Records excerpted from a collection:
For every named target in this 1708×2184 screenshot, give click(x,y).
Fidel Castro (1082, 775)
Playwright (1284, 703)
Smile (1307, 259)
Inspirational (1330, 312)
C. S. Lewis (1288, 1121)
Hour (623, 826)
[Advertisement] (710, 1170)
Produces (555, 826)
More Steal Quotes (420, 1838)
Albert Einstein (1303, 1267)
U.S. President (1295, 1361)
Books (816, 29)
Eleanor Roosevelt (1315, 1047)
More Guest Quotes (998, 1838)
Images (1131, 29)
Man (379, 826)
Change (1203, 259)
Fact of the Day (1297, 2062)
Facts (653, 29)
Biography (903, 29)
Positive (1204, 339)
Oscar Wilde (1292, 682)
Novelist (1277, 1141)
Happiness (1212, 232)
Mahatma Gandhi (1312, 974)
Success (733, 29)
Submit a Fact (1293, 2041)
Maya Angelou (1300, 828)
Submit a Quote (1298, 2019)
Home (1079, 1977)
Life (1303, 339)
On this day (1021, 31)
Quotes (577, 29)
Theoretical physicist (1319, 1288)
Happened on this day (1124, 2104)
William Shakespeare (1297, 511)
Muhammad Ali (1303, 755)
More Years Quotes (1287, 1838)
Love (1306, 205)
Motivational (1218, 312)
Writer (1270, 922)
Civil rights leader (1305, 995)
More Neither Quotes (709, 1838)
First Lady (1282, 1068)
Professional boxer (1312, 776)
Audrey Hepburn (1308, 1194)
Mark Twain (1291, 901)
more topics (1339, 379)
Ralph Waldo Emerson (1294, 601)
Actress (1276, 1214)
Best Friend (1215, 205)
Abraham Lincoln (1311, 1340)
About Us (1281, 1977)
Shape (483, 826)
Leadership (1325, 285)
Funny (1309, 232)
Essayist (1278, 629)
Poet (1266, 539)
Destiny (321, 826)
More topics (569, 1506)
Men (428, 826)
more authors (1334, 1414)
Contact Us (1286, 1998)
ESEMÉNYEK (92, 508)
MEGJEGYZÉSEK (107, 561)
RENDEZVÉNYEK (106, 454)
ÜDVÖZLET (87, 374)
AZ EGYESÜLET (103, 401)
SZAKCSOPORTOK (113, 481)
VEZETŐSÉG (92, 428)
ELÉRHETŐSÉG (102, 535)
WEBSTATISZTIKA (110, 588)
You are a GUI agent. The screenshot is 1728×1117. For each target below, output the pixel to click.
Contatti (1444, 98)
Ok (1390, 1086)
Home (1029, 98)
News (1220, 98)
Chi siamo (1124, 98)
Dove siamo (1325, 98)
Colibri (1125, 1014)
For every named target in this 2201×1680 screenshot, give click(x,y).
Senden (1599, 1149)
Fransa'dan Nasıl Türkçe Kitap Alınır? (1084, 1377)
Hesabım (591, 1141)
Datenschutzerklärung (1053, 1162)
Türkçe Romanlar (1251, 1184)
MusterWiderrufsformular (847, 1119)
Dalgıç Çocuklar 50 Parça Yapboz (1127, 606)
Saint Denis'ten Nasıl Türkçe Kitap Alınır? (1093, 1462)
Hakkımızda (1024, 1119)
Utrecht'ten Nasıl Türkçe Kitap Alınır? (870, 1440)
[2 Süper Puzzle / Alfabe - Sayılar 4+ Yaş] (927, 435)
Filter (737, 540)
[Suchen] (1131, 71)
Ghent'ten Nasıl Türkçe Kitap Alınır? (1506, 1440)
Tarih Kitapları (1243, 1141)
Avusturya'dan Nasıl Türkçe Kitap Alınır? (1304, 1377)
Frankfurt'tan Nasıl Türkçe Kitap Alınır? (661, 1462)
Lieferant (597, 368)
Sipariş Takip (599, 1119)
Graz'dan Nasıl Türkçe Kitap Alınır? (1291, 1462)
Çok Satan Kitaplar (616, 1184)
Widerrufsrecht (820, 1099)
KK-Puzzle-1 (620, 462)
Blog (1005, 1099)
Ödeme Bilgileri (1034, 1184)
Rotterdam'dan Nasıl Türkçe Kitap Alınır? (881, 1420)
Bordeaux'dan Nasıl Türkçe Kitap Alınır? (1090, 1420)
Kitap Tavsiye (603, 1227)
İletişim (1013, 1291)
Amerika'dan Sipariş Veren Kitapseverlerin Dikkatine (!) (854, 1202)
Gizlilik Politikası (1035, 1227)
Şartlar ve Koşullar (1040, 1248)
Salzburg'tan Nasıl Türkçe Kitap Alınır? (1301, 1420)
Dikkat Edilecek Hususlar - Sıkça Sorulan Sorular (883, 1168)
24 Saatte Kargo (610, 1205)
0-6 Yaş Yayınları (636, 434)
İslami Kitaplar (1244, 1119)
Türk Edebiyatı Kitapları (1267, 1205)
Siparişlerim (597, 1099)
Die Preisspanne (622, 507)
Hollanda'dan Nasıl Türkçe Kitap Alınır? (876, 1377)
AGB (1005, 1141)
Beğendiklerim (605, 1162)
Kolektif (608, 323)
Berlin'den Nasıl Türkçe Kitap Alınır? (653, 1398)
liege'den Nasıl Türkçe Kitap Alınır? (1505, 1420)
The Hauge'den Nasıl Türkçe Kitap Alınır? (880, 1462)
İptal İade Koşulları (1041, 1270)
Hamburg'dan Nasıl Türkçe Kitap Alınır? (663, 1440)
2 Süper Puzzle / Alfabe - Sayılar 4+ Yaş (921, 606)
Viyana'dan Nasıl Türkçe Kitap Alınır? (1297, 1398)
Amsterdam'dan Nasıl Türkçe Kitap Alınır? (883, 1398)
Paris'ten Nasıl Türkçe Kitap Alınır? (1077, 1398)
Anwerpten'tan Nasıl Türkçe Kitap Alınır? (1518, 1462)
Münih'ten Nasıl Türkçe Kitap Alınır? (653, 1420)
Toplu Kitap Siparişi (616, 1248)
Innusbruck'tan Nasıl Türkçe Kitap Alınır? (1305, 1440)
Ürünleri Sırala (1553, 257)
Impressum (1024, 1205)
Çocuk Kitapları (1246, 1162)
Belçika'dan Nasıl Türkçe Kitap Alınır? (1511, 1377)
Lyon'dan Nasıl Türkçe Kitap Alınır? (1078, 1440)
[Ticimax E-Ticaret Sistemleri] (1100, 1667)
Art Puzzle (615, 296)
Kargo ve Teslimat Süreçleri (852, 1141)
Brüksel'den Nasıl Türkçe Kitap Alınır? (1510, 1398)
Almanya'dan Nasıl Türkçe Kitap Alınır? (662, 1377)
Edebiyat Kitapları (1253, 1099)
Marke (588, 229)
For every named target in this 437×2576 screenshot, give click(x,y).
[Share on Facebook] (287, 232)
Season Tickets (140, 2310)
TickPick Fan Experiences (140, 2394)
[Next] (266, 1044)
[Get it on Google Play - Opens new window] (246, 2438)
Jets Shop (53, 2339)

→ Exercise requirements
Reproduce only the lines above, starting at the line with "The Hauge'den Nasıl" and ending at the line with "[Next] (266, 1044)", exactly as written.

→ Exercise solution
The Hauge'den Nasıl Türkçe Kitap Alınır? (880, 1462)
İptal İade Koşulları (1041, 1270)
Hamburg'dan Nasıl Türkçe Kitap Alınır? (663, 1440)
2 Süper Puzzle / Alfabe - Sayılar 4+ Yaş (921, 606)
Viyana'dan Nasıl Türkçe Kitap Alınır? (1297, 1398)
Amsterdam'dan Nasıl Türkçe Kitap Alınır? (883, 1398)
Paris'ten Nasıl Türkçe Kitap Alınır? (1077, 1398)
Anwerpten'tan Nasıl Türkçe Kitap Alınır? (1518, 1462)
Münih'ten Nasıl Türkçe Kitap Alınır? (653, 1420)
Toplu Kitap Siparişi (616, 1248)
Innusbruck'tan Nasıl Türkçe Kitap Alınır? (1305, 1440)
Ürünleri Sırala (1553, 257)
Impressum (1024, 1205)
Çocuk Kitapları (1246, 1162)
Belçika'dan Nasıl Türkçe Kitap Alınır? (1511, 1377)
Lyon'dan Nasıl Türkçe Kitap Alınır? (1078, 1440)
[Ticimax E-Ticaret Sistemleri] (1100, 1667)
Art Puzzle (615, 296)
Kargo ve Teslimat Süreçleri (852, 1141)
Brüksel'den Nasıl Türkçe Kitap Alınır? (1510, 1398)
Almanya'dan Nasıl Türkçe Kitap Alınır? (662, 1377)
Edebiyat Kitapları (1253, 1099)
Marke (588, 229)
For every named target in this 437×2576 screenshot, give click(x,y).
[Share on Facebook] (287, 232)
Season Tickets (140, 2310)
TickPick Fan Experiences (140, 2394)
[Next] (266, 1044)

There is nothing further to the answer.